House hunting? Look not just for what’s there, but for what is missing!

Steps need handrailIf you see a driveway, you may notice that it has cracks.  If you see an air conditioner condenser unit, you may spot some rust and register it as older. There are many items you come across when house hunting in Silicon Valley that you may find to be in good or poor condition.

A little tougher is to notice what’s not there at all.

A good Realtor who’s got plenty of experience will help you find the “hidden costs” in what’s missing in a property.  Many such items may appear in a property inspection report, but wouldn’t it be nice to learn about them while viewing the property, and not while slogging through hundreds of pages?

Backing up, then, ideally you’ll get up to speed by learning, or having your real estate agent, point out to you the un-obvious.  Here are a few things to consider:

  • If there are 3 steps or more, there should be a handrail
  • A water heater in a garage should be on a raised platform
  • If a bathroom or kitchen is remodeled, there should be outlets which are GFCI protected every few feet (telltale sign of remodeling without permits is the lack of outlets)
  • A chimney stack should have a spark arrestor and a rain cap
  • A pool should be fenced (the whole yard can be fenced)
  • Many homes staged to sell have had all window coverings removed.  This makes the living areas sunnier and more appealing, but it also means the new owner will spend hundreds or thousands of dollars to get curtains, blinds, shades, or other window coverings up for needed privacy.
  • If it is a very cold, frosty morning, the roof ought to also have frost! If that is missing, the heat from the home is escaping and warming up the roof to melt it – and insulation needs to be added or improved.

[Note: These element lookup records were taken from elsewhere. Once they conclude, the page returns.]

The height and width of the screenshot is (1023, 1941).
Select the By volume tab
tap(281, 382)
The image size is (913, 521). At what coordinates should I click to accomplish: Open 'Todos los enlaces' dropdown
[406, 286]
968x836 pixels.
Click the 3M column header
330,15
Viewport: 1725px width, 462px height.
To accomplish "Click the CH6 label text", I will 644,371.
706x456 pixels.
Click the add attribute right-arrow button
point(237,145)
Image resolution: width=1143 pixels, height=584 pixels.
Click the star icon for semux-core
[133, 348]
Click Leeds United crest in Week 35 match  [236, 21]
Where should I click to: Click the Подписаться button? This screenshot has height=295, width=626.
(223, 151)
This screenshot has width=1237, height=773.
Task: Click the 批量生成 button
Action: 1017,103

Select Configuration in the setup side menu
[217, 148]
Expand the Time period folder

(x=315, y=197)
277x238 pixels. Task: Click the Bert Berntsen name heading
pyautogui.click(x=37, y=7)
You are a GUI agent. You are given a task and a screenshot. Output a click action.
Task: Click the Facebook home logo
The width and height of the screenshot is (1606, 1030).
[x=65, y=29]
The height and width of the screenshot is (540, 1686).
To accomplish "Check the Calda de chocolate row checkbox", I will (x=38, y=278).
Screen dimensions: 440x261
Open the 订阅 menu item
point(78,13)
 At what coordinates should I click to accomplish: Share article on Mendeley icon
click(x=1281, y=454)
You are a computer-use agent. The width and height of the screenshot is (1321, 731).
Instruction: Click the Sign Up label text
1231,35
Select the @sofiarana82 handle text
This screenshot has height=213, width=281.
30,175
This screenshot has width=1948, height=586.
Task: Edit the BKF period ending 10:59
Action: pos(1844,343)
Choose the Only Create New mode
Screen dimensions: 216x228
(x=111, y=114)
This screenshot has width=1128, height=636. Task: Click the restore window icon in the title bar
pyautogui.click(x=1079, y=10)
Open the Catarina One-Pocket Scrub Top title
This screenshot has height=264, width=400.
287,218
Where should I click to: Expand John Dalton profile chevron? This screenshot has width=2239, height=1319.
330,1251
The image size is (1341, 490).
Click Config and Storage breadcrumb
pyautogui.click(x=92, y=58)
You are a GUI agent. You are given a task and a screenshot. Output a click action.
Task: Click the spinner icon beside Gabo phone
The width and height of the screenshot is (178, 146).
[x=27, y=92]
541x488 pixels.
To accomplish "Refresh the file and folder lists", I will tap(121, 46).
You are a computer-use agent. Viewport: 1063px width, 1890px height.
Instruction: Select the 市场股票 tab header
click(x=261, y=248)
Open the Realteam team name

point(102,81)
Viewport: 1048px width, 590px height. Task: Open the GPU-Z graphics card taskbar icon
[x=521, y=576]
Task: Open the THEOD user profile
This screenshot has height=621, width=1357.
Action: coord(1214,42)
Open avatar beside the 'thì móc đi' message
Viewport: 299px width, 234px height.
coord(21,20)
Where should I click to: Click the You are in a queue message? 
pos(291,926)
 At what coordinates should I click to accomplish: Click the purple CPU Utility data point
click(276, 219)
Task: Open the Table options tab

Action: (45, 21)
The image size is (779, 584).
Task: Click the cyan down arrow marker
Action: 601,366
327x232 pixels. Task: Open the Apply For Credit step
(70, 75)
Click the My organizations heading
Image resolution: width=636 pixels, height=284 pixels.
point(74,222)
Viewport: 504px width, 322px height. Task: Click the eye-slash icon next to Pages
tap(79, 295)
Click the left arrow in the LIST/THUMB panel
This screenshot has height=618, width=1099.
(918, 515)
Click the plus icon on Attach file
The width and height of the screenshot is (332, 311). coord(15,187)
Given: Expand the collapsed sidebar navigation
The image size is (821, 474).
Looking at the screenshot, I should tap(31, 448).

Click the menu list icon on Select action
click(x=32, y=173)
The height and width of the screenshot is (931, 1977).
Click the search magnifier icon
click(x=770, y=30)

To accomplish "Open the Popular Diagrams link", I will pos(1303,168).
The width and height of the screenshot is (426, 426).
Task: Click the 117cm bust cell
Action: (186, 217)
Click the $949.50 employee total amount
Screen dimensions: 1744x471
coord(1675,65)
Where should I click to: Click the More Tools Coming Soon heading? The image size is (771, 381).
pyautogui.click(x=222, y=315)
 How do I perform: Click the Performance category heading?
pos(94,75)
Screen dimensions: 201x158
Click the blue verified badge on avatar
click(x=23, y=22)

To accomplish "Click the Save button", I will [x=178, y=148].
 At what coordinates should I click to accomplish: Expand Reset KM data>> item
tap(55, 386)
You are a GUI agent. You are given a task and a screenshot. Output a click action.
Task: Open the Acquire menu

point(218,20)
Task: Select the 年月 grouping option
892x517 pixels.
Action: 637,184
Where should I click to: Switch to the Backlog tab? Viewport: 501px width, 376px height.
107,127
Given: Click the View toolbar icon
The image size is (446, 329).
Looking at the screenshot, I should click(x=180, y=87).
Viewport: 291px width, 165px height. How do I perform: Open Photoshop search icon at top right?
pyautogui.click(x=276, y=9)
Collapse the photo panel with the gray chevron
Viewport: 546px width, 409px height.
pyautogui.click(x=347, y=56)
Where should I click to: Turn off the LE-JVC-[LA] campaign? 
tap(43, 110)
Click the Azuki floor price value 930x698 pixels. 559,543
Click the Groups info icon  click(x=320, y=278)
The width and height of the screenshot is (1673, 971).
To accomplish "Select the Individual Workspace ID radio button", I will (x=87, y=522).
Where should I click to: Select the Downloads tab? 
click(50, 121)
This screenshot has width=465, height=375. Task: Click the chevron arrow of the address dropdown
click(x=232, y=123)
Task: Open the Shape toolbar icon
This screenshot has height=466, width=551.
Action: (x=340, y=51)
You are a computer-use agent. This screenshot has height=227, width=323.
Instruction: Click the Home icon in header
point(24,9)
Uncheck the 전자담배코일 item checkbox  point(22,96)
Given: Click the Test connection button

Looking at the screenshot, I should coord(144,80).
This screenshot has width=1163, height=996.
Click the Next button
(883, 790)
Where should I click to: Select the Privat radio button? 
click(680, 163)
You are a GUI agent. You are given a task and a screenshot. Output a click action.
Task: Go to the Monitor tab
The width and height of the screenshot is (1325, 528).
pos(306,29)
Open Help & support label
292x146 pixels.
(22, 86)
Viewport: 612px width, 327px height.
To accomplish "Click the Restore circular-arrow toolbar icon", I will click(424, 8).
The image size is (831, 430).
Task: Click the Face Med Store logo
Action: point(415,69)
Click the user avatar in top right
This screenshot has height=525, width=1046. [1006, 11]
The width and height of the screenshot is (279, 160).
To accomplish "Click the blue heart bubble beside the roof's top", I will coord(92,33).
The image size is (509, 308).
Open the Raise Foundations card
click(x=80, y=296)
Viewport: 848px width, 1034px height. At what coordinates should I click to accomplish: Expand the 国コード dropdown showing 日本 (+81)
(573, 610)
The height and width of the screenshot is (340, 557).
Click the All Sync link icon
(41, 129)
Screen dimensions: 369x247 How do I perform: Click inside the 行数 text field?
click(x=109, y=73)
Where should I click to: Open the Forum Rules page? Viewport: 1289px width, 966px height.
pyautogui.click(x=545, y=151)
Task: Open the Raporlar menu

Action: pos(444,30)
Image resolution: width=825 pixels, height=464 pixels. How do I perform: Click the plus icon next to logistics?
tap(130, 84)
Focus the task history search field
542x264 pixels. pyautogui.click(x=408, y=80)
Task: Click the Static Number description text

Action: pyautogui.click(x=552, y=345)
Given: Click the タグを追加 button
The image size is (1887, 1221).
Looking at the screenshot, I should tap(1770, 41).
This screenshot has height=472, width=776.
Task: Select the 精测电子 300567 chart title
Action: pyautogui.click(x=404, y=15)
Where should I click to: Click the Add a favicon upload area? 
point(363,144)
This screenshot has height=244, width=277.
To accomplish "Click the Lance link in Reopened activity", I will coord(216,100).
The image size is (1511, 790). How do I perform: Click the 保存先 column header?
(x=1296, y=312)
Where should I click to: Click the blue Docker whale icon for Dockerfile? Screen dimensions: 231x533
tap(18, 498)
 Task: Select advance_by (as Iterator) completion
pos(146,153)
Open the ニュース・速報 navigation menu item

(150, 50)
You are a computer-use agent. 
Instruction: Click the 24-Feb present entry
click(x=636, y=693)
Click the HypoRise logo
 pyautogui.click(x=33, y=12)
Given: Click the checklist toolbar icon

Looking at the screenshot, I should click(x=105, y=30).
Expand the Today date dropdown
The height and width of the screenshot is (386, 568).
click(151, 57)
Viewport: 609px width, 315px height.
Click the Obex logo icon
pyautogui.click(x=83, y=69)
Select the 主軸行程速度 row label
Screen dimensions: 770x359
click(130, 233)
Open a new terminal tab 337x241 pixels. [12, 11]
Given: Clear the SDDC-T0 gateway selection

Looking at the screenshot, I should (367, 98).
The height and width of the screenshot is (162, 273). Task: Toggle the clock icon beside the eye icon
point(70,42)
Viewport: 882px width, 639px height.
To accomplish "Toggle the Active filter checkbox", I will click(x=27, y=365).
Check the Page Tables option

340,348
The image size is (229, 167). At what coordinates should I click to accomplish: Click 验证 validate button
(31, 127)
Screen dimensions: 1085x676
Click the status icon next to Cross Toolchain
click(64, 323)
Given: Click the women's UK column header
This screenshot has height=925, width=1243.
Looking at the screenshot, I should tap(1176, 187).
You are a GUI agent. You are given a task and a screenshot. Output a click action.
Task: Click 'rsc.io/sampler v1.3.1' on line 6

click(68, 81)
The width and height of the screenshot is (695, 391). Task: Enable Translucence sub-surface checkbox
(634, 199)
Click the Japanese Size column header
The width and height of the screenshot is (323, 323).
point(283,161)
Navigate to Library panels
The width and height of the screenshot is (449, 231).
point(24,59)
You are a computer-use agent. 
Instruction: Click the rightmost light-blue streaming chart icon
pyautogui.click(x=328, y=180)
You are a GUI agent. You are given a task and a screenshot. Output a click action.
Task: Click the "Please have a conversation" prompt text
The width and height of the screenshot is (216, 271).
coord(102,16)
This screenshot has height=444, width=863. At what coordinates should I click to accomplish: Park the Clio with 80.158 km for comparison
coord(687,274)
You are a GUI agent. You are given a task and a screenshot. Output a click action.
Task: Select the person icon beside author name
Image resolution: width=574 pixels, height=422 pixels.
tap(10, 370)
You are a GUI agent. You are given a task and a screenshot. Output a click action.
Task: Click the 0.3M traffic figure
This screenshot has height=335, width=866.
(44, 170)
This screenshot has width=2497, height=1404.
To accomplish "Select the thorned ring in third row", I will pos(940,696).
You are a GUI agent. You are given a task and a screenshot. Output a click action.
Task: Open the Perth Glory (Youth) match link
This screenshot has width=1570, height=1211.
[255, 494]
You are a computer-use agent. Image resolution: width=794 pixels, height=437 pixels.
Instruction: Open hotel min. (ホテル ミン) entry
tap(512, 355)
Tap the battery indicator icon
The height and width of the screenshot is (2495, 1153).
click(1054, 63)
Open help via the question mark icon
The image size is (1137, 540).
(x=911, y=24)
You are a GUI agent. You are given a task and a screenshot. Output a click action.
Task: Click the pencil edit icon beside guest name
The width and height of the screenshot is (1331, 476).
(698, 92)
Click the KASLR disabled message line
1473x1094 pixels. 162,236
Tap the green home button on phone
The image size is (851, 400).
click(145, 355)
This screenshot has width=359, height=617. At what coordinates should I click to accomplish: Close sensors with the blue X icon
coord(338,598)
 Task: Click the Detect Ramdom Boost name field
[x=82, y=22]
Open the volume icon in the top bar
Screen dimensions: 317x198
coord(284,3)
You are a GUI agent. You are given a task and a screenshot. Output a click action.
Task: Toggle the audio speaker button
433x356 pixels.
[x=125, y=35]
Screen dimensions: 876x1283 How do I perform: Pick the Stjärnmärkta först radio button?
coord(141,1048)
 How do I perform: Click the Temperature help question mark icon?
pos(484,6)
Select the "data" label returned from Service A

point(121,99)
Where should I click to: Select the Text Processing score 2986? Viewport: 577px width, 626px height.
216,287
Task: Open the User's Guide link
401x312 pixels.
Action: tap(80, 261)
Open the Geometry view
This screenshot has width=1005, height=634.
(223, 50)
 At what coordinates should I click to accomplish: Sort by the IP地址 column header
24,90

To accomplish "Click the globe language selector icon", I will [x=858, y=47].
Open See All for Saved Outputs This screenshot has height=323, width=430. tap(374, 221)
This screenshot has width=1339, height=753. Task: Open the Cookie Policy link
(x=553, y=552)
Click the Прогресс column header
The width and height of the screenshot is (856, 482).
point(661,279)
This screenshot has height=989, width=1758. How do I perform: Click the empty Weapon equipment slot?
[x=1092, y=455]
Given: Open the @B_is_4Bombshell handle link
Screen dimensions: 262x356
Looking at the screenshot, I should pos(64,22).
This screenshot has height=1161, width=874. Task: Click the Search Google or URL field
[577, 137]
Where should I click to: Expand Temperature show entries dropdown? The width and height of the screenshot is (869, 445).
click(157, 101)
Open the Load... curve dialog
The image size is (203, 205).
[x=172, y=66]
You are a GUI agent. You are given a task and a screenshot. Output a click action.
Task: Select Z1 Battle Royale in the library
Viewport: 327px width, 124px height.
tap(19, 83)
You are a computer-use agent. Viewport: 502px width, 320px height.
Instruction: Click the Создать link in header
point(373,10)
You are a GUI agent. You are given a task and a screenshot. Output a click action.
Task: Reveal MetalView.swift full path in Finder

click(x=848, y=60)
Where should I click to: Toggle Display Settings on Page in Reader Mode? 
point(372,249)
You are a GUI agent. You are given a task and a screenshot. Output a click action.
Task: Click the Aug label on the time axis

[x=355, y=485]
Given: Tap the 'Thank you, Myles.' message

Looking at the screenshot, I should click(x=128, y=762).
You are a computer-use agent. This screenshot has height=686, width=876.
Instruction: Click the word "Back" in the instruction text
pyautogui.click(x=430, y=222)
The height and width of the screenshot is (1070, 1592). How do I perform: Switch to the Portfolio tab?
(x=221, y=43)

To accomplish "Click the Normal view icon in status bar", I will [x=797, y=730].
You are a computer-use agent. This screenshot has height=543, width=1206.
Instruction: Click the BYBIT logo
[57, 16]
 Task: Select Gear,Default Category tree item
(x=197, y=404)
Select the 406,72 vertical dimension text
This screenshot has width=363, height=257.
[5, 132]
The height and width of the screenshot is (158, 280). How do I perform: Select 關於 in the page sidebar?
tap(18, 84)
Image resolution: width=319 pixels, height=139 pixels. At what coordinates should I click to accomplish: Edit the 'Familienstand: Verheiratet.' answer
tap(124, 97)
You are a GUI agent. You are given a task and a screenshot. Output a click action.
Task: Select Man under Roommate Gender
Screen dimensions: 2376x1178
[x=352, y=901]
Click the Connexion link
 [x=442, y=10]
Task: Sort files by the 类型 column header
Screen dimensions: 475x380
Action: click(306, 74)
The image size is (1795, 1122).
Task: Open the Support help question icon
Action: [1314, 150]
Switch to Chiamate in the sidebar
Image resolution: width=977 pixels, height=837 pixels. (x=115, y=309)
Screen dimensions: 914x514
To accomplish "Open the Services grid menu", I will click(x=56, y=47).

When you begin to house hunt, you will find that every home has some flaws and any home purchase will involve compromises.  Do work with a real estate sales person who can and will educate you every step of the way – there are nuances at every turn.  Some agents will not want to muddy the water by pointing out relatively small items that aren’t quite right.  But learning what they are upfront will help protect you from hidden costs later – so ask to be taught.